How often do you see yourself updating and editing a particular video clip over time? For a given video, do you find all the relevant clips when you first save it to disk? Or are you accumulating video clips for a source video over time? I’m generally interested in patterns of revisiting source media

marxism 4 days ago | parent [-]

Thanks for the questions!

So far everyone is accumulating clip annotations on video files over time.

I'm thinking of clips as essentially write-only/append-only annotations. Labels or metadata attached to sections of videos rather than new files. The system is designed to support overlapping clips and allows you to filter/view all clips for a video.

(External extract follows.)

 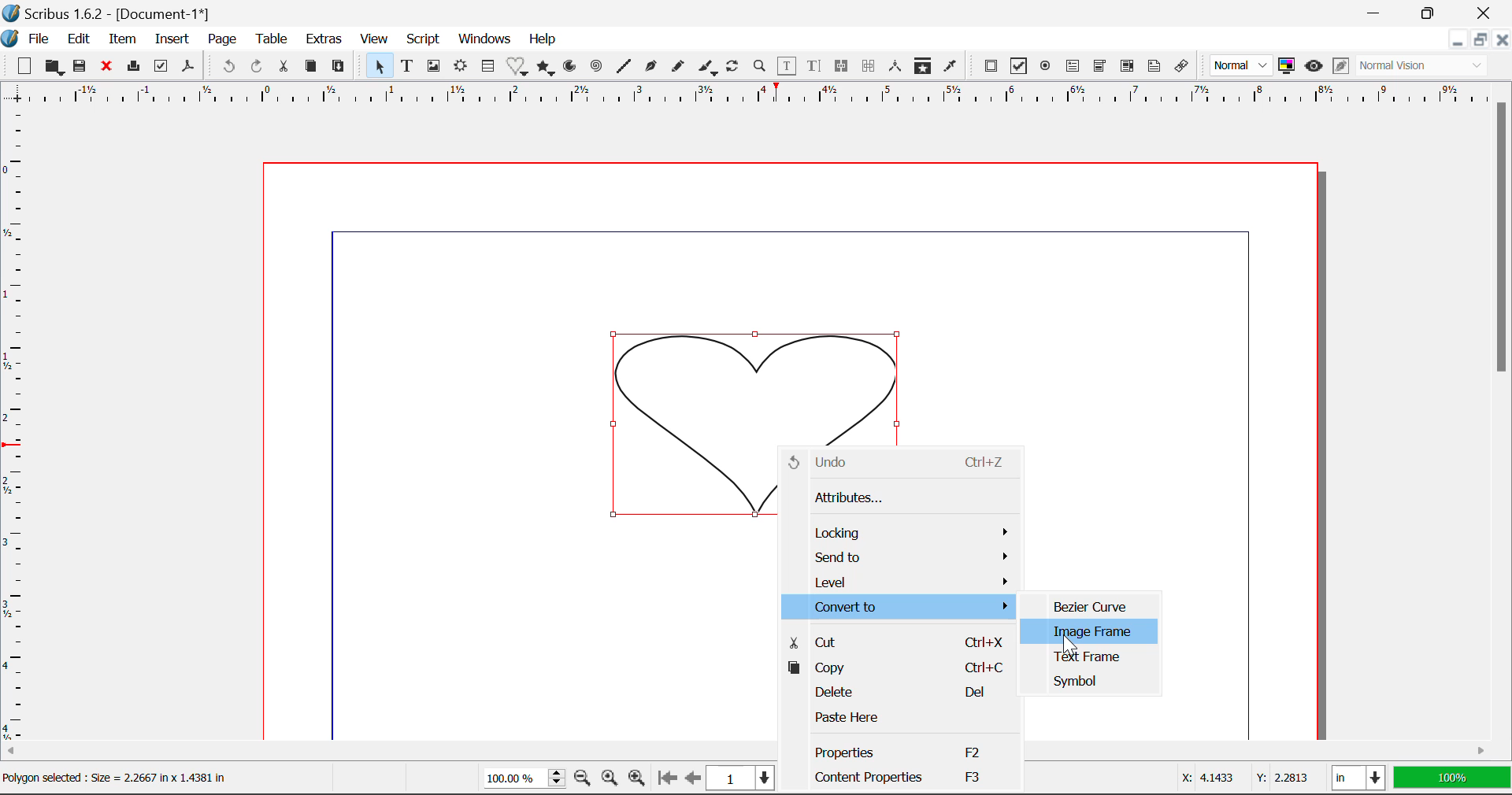 What do you see at coordinates (408, 67) in the screenshot?
I see `Text Frames` at bounding box center [408, 67].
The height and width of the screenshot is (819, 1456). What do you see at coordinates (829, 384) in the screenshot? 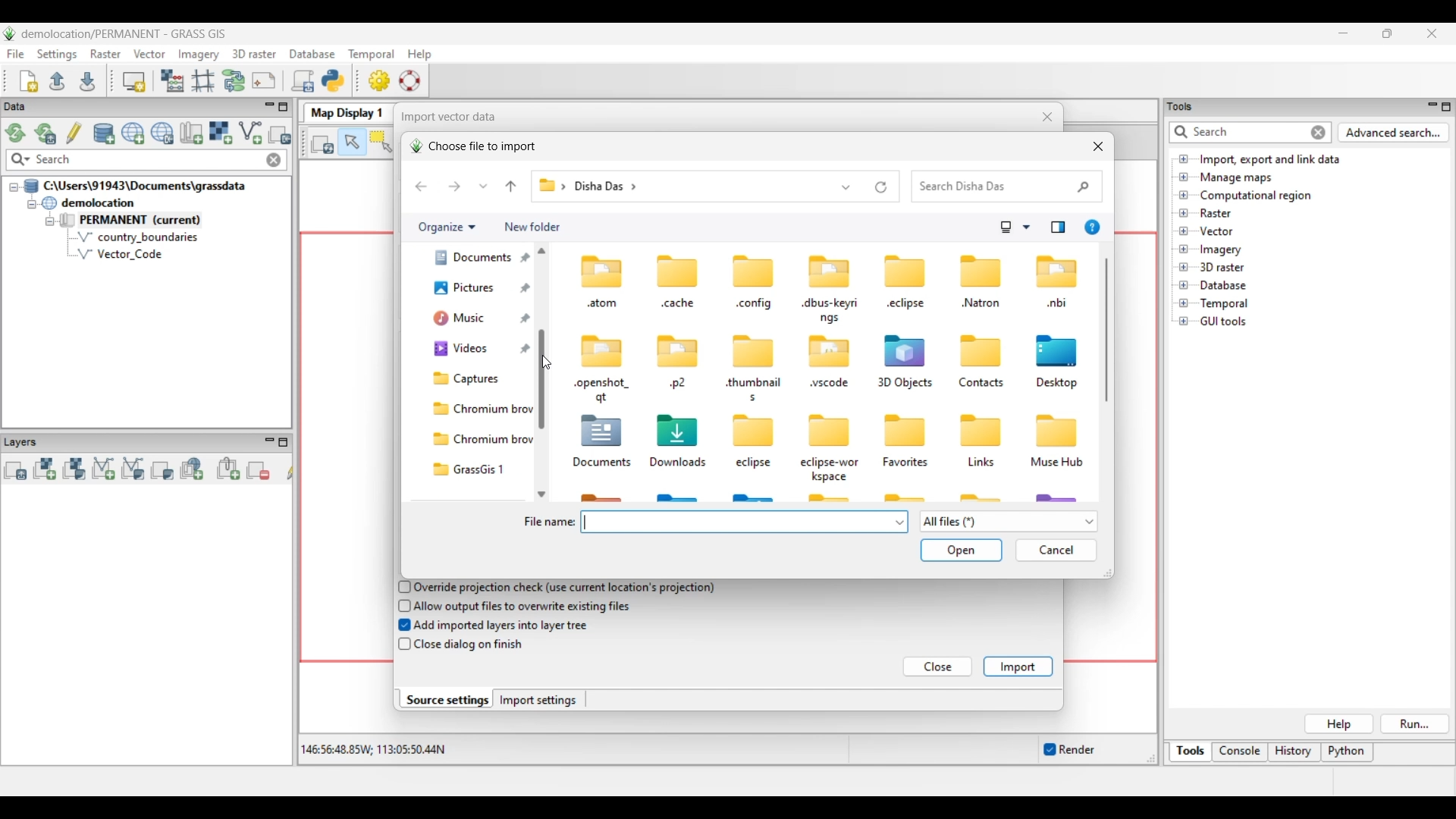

To clarify, Video Clip Library is purely a search engine - it doesn't composite or edit videos. Although it will let you re-encode to save space. I built it for scenarios like: "I have a catalog of shots from the last five years, and when working on a new project, I might want to reuse B-roll or footage I've already taken." A YouTuber doing a Then and Now will find footage from their first year.

For me personally, the virtual clips feature will improve my learning process. I'm not a professional videographer. Naturally I spend time studying work from more skilled creators, trying to understand what makes it effective. I'm excited to take notes on specific moments - "these are the places across many different videos where I feel afraid" or "interesting rack focus technique here" - with notes and tags scoped to their own clips. I was already taking these notes in Obsidian. But it wasn't great.

I find a beauty in the layering: I can create overlapping clips that represent different aspects of the same footage - one layer for emotional responses, another for technical observations. Note: here I'm creating them manually one hour here, one hour there over months as I find the time or interest waxes. I might only annotate a few thousand clips across a couple hundred films in my lifetime. That's ok. I don't need the computer to understand the videos perfectly frame by frame.

The professional use case that prompted this feature is different - teams collect footage, then editors assemble compilations and marketing materials months later. They will run AI models to annotate videos as they're ingested, or apply new models to existing catalogs. Then someone with a creative concept can quickly search: "Do we already have footage that supports this idea or do we need to shoot something new?"